[TEXT UNDER STUDY]
============================================================

The expanded form _$s10CoreDevice16DeviceIdentifierOMa D46c tried via dlsym is literally absent from Ghidra's symbol table and also from any nm output. The canonical mangling Apple's strip pipeline preserves is _$s10CoreDevice0B10IdentifierOMa — identifier-substitution-compressed (0B = back-reference to identifier index 0). Both forms swift demangle to the same demangled string type metadata accessor for CoreDevice.DeviceIdentifier.

This means D46c's failure had TWO causes simultaneously:

1. Shared-cache local-symbol stripping (memory rule feedback_dyld_shared_cache_strips_symbols — D46c-fix's nlist walk would have failed regardless).
2. Wrong mangled form in the dlsym call — even an unstripped binary wouldn't match the expanded form.

For any future Swift-runtime symbol resolution against framework internals: search for the SUBSTITUTION-COMPRESSED form first, not the length-prefixed expanded form. swift demangle on the canonical form confirms semantic identity.

Verification chain (4-pass Ghidra)

1. Query #1 (iosmux_d46d_query.java) — exact-symbol miss for expanded form; broad scan surfaced $$type_metadata_for_CoreDevice.DeviceIdentifier at 0x003ecf80, CoreDevice::DeviceIdentifier at 0x0038da0c.
2. Query #2 (iosmux_d46d_query2.java) — secondary mangled labels confirmed: 0x003ecf80 = _$s10CoreDevice0B10IdentifierON (type metadata DATA), 0x0038da0c = _$s10CoreDevice0B10IdentifierOMn (nominal type descriptor). Both demangle as expected.
3. Query #3 (iosmux_d46d_xref.java) — xrefs to the Mn descriptor at 0x0038da0c include CODE ref from 0x00259923 (a LEA RSI, [0x38da0c] inside Ghidra-named function typeMetadataAccessor entry 0x00259910).

============================================================

[WORK ITEM] Reproduce the passage of the note on Swift symbol mangling starting at "1. Shared-cache local-symbol" and ending at "CoreDevice::DeviceIdentifier at 0x0038da0c.". The material after this point is separate from the note on Swift symbol mangling.

(Pixel coordinate grounding data)
============================================================

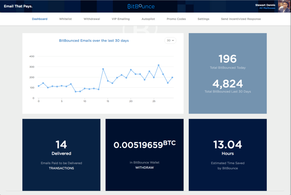This screenshot has width=291, height=195.
Task: Click WITHDRAW under BitBounce Wallet
Action: [x=145, y=168]
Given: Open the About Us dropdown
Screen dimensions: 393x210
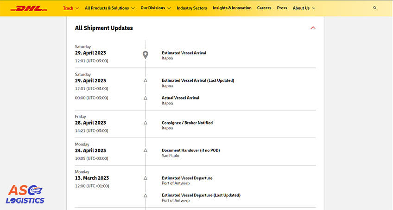Looking at the screenshot, I should point(304,8).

============================================================

[EXPECTED OUTPUT]
1. Shared-cache local-symbol stripping (memory rule feedback_dyld_shared_cache_strips_symbols — D46c-fix's nlist walk would have failed regardless).
2. Wrong mangled form in the dlsym call — even an unstripped binary wouldn't match the expanded form.

For any future Swift-runtime symbol resolution against framework internals: search for the SUBSTITUTION-COMPRESSED form first, not the length-prefixed expanded form. swift demangle on the canonical form confirms semantic identity.

Verification chain (4-pass Ghidra)

1. Query #1 (iosmux_d46d_query.java) — exact-symbol miss for expanded form; broad scan surfaced $$type_metadata_for_CoreDevice.DeviceIdentifier at 0x003ecf80, CoreDevice::DeviceIdentifier at 0x0038da0c.